O apego de Aioros a sua família não significava que não se importasse com ninguém mais. Ao contrário: sempre fora uma pessoa muito generosa, e preocupava-se sinceramente com o bem-estar da Humanidade como um todo. E não se tratava de uma preocupação forçada, como se ele apenas cumprisse seu dever como cavaleiro. Ao contrário, era um sentimento totalmente espontâneo. Além disso, também sabia valorizar os seus amigos. Não obstante, não podia deixar de dedicar aos seus pais e ao seu irmão a maior e melhor parte de seus zelos.
Agora ele sentia que isso estava começando a mudar. Pois ele se sentia melancólico e vazio, e normalmente isto só ocorria quando havia algum problema com Aioria, ou durante as longas ausências de seus pais, quando estes ainda eram vivos. Mas no momento seu irmãozinho estava muito bem. Desta vez, a causa de seu profundo desânimo eram pessoas que não tinham qualquer parentesco com ele: os amigos que estavam muito longe, e que ele ansiava em poder rever.
Apesar de tudo, ele estava satisfeito consigo mesmo. A causa de sua tristeza também trazia em si mesma a sua cura: se a saudade de seus amigos lhe causava tanto pesar, isto significava que finalmente ele estava aprendendo a direcionar seus mais profundos sentimentos a pessoas que não estavam unidas a ele por laços sanguíneos. Sempre receara ser, no fundo, um egoísta, o que seria vergonhoso para um cavaleiro. Mas agora ele sabia que este temor era injustificado, e isso era reconfortante.

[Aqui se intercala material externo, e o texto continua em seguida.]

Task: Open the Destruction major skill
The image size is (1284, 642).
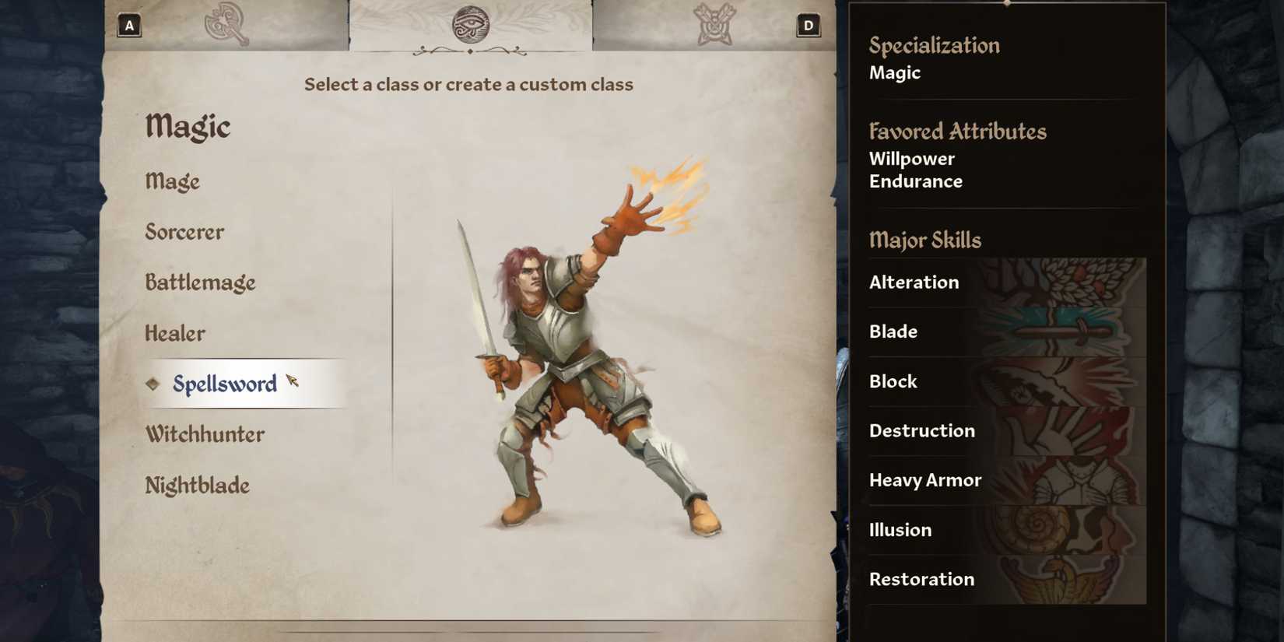Action: 1007,431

Capítulo escrito em setembro de 2002.
NOTAS: Nesta fanfic, Aioros e Shura têm 19 anos.
Na época em que perdeu os pais, Aioros tinha 15 anos, e já estava prestes a completar 16 quando enfim se recuperou de sua depressão. Obviamente, estes fatos foram inventados por mim, não fazendo parte do cânone de "Saint Seiya".